The underlying paradigm is the "automation of intuition." It assumes that security reasoning can be reduced to a set of AI-driven heuristics and that "intent" can be accurately inferred from a diff. The second-order consequence is a potential atrophy of human security expertise; if developers rely on a "Duo" agent to flag logic errors, the critical thinking required to architect secure systems may shift from the human to the model.
Patterns detected: ARC-0032 Authority Game, ARC-0011 Fear Appeal
How would a developer's relationship with security change if the "reasoning" happens in a black box? If the AI fails to catch a logic flaw it claimed to protect against, where does the liability and trust reside? What would a third-party, independent audit of this tool's precision look like compared to the vendor's internal report?
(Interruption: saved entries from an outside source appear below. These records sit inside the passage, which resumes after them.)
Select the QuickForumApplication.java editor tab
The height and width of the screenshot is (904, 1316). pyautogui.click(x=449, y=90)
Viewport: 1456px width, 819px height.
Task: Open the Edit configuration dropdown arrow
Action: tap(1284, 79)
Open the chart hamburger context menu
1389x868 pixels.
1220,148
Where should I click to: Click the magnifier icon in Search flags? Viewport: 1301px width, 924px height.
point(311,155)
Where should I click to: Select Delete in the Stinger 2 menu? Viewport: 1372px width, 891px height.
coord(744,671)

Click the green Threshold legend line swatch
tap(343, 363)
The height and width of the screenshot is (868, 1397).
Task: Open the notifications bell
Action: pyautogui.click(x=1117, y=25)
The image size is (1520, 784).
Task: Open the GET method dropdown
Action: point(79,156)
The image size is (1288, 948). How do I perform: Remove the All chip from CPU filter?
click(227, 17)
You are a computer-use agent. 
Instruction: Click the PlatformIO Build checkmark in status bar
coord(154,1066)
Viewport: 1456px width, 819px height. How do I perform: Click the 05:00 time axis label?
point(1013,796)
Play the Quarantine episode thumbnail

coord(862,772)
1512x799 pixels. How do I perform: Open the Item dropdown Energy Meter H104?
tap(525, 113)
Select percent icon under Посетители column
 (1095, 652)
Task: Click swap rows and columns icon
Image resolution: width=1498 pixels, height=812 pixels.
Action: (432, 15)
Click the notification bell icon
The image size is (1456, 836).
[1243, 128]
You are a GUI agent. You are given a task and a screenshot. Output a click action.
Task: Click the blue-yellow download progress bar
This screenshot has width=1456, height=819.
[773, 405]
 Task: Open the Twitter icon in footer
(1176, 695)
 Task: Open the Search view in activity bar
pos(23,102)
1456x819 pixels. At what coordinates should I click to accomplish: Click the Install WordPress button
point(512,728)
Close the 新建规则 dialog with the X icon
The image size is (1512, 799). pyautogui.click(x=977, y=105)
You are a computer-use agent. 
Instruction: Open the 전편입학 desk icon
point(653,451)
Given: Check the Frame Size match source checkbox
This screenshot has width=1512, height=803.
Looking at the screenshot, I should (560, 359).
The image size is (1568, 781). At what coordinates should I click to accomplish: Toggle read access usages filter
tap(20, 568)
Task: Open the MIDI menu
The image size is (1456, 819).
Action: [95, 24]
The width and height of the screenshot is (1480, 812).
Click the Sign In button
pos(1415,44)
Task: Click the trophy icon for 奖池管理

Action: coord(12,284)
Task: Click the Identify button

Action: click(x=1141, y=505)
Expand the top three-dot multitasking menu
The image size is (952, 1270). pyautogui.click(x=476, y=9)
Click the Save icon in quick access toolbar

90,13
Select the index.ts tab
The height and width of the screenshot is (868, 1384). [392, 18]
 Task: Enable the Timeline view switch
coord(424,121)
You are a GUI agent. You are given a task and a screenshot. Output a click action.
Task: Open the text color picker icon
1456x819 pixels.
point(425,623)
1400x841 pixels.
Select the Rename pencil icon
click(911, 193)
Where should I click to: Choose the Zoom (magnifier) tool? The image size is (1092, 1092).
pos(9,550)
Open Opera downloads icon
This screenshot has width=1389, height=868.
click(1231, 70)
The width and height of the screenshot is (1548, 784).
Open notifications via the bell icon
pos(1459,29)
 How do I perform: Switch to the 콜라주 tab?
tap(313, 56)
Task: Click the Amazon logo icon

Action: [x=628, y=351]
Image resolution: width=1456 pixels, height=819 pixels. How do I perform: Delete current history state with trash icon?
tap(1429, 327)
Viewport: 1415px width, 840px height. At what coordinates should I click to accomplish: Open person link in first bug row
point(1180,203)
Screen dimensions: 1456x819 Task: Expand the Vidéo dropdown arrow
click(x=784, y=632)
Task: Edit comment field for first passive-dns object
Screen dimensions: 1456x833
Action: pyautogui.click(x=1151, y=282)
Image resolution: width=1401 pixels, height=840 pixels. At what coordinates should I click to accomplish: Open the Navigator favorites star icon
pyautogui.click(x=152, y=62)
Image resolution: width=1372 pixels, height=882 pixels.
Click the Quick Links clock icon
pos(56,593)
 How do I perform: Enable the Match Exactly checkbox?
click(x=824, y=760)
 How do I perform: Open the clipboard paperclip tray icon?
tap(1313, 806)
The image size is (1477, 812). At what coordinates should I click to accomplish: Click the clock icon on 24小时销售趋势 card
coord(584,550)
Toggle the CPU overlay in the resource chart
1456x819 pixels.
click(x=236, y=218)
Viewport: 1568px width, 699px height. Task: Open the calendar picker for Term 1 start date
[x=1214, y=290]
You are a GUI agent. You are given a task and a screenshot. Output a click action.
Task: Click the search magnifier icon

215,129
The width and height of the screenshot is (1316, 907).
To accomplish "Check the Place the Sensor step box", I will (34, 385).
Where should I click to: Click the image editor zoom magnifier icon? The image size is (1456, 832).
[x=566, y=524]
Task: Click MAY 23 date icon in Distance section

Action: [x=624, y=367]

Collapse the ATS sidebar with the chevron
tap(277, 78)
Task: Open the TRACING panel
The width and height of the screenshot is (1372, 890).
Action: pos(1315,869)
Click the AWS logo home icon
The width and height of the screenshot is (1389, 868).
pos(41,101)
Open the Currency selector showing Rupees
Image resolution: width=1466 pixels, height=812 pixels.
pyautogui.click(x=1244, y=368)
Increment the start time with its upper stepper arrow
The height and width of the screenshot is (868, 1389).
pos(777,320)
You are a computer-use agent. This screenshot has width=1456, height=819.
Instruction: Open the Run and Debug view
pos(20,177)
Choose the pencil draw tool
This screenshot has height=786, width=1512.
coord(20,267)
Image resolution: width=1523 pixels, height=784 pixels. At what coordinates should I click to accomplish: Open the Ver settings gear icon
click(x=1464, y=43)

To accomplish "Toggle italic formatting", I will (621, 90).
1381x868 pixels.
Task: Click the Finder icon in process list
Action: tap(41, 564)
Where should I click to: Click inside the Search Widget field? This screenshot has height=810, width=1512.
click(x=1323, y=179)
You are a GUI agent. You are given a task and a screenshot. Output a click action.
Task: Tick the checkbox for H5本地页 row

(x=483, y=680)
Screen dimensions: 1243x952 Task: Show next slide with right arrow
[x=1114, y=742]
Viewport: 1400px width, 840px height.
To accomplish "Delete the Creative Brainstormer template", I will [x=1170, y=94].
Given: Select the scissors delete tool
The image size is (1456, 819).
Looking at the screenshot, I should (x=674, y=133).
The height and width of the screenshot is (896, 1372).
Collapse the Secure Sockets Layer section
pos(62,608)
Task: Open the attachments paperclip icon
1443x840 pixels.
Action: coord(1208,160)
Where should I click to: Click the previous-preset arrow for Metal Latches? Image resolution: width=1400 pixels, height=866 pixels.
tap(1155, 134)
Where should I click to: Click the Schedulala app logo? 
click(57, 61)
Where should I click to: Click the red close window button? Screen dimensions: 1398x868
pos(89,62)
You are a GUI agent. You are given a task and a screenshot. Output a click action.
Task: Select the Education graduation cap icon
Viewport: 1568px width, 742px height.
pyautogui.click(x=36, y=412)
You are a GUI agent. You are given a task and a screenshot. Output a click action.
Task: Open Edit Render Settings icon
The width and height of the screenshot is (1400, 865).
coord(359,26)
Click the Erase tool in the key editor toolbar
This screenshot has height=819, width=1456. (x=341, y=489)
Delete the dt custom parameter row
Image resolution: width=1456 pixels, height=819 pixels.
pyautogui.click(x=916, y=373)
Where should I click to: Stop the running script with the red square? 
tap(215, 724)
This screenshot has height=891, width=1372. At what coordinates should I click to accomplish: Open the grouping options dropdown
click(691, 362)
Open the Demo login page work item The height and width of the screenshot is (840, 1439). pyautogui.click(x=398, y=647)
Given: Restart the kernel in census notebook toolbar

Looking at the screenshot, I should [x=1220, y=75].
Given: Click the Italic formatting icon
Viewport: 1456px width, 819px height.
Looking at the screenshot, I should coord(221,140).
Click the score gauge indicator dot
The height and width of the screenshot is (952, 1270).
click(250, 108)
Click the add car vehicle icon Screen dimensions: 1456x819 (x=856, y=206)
Counterstrike Scan: A coordinated campaign would use the "fear of the invisible flaw" to create urgency, then present a proprietary AI tool as the sole "intelligent" solution to a problem humans can no longer scale to meet. The content matches this structural pattern by framing the limitation of static scanners as a systemic risk that only their specific AI platform can resolve.
Sentinel — Human
This text reads like a professionally written technical blog post designed to introduce a specific product feature by framing a recognized industry problem with a proposed, context-aware solution.